If your apartment is in a desirable area, you may be able to rent it out a few days a month on Airbnb, Homeaway or another vacation rental site to offset your cost. (Check with your landlord first.)

You could look for a roommate or other shared housing in your community, or consider moving to a less expensive area. You may need to move only a few miles to find a more affordable place, or you may have to consider transferring to a different city or state.

If you’re willing to be truly mobile, you could do what some retirees on limited incomes do and live full-time in a recreational vehicle. Some get jobs as camp hosts or other campground workers in exchange for a free site.

In general, you shouldn’t pay more than about 30% of your gross income for housing. Limiting your rent to 25% is even better, since it will give you more wiggle room to afford the rest of your life.

Q&A: Financial advice and family

Dear Liz: Regarding the brother who has the financially irresponsible sisters, in general I agree with you about not pestering people who don’t want advice. But with family, it’s different. It is quite obvious to me and other readers that this man is concerned about his sisters coming to him later in life even if he didn’t state that in his letter. Telling them he won’t help when they come to him later in life (and they will) isn’t realistic. Maybe his continual pestering will finally make them come to their senses.

Answer: If you’ve had any problems in your own life — you needed to lose a few pounds, say, or stop smoking — think about how you would have received the “continual pestering” of a sibling on the issue.

Announcing to his sisters that he won’t help them financially before they ask may have an unintended side effect. If Mom has any money left when she dies, she may well allocate more of it to the sisters under the assumption that they’ll “need” it more because their mean old brother won’t help them.

Q&A: Bonus taxing

Dear Liz: You recently answered a question from someone who wondered whether to pay off tax debt or credit cards with a $10,000 bonus. You asked why the person planned to put only about half the bonus toward debt instead of all of it. I think I know the answer. A bonus is considered taxable income, so someone in a high tax bracket likely would net only about half of the gross amount.

Answer: That’s a good point. Many people fail to factor in the tax bite when they get a windfall or cash in a retirement plan. The more money you make, the more painful that bite can be.

Q&A: Mistaken address leads to debt collection

Dear Liz: A debt collector says I owe a small debt from a store credit card I opened about six months ago. The wrong address was on file, so I hadn’t received any documentation at all. After opening the account I had called the store customer service line to arrange a payment, but the representative told me I had to wait for my account number and card in the mail. It never showed up, obviously, because of the wrong address issue. I understand that it was still my responsibility to pay this, but I called the store and then the bank that issued the card and got no response. Do I have any right to dispute the collection or at least catch a break?
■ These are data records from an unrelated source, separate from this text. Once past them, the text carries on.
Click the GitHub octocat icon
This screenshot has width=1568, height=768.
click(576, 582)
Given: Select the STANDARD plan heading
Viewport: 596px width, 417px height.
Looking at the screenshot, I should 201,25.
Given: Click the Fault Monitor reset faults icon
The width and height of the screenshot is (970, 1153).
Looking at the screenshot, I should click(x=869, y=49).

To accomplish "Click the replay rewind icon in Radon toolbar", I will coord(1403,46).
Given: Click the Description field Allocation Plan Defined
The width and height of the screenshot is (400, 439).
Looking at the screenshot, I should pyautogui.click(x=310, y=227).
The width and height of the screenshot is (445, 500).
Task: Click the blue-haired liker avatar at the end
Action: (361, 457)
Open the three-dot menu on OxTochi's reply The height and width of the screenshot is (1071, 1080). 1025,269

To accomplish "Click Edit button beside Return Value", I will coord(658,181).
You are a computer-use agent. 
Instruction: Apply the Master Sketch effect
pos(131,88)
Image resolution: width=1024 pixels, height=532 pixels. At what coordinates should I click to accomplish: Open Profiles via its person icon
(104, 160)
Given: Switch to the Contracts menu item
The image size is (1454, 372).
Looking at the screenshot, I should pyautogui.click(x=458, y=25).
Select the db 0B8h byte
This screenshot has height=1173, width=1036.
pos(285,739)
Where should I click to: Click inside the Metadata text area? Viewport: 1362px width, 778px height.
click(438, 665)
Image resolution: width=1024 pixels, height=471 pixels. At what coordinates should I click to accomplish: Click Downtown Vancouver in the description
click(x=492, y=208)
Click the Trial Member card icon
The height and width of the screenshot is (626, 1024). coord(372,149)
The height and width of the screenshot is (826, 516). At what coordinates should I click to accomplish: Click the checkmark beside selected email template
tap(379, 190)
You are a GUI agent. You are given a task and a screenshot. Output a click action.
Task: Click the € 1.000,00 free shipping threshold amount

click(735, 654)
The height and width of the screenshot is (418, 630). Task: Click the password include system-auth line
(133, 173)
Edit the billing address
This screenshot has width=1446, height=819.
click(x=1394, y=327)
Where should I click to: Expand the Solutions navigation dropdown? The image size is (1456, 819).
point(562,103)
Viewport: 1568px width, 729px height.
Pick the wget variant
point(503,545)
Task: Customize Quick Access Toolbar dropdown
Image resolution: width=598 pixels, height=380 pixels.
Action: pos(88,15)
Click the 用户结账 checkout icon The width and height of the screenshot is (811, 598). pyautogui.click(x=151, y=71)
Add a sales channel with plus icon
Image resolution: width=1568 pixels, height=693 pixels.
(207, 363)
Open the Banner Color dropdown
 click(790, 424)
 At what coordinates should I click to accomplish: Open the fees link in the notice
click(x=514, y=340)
Answer: The Fair Credit Billing Act requires that when accounts are opened, lenders send written notice about the account holder’s right to dispute errors, said credit expert Gerri Detweiler. Lenders are also supposed to send you statements when your account has activity (such as a balance due).

You could make the argument that the lender violated federal law by sending the information to the wrong address, Detweiler said, and that your credit scores have suffered as a result.

Yes, you should have contacted the store again after the card failed to arrive, but the lender should have fixed the problem and called off the collector once it was notified.

You can file a complaint with the Consumer Financial Protection Bureau at http://www.consumerfinance.gov and it will contact the lender to try to resolve the dispute. You’ll be able to log into the CFPB site to track the progress of its investigation.

You also should get copies of your credit reports and dispute any negative information related to this account, including any collections activity, said Detweiler, who writes about credit and debt at Credit.com.